§ What you have to do: Output exactly the lines from the line that has "Image resolution: width=1046" through the last line of the data below, with no pictures.

─── Materials provided ───

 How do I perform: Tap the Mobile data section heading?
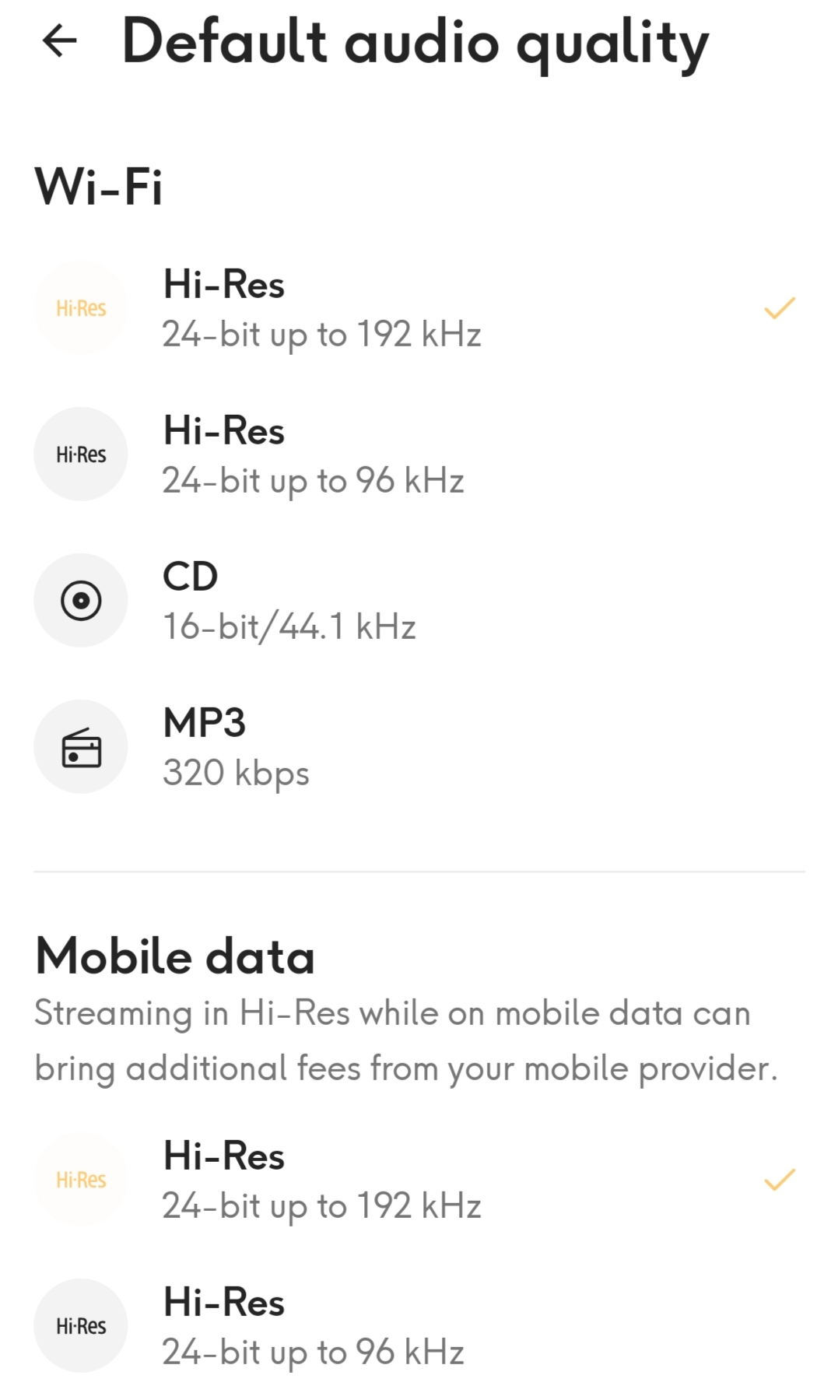[x=175, y=956]
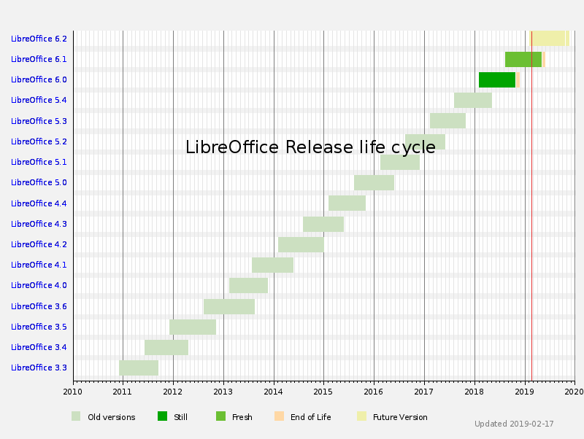Select the LibreOffice 6.1 fresh green bar
This screenshot has width=584, height=439.
click(x=523, y=59)
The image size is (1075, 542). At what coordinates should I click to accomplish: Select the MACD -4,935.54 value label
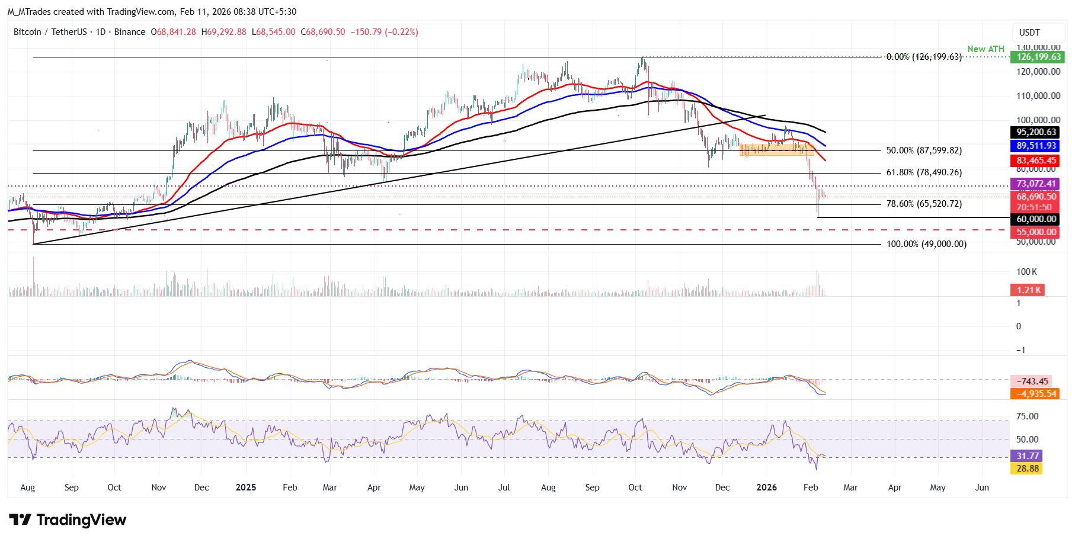pyautogui.click(x=1034, y=394)
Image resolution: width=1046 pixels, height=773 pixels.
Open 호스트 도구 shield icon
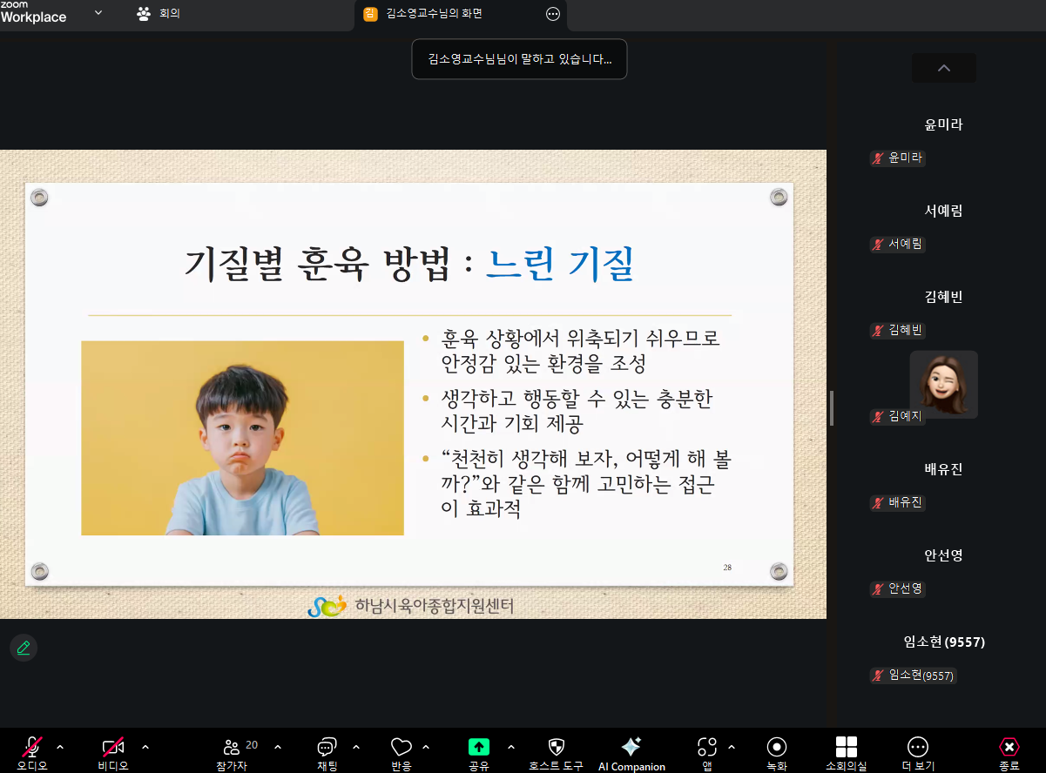(x=556, y=748)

───

§ Task answer:
Image resolution: width=1046 pixels, height=773 pixels.
Open 호스트 도구 shield icon
(x=556, y=748)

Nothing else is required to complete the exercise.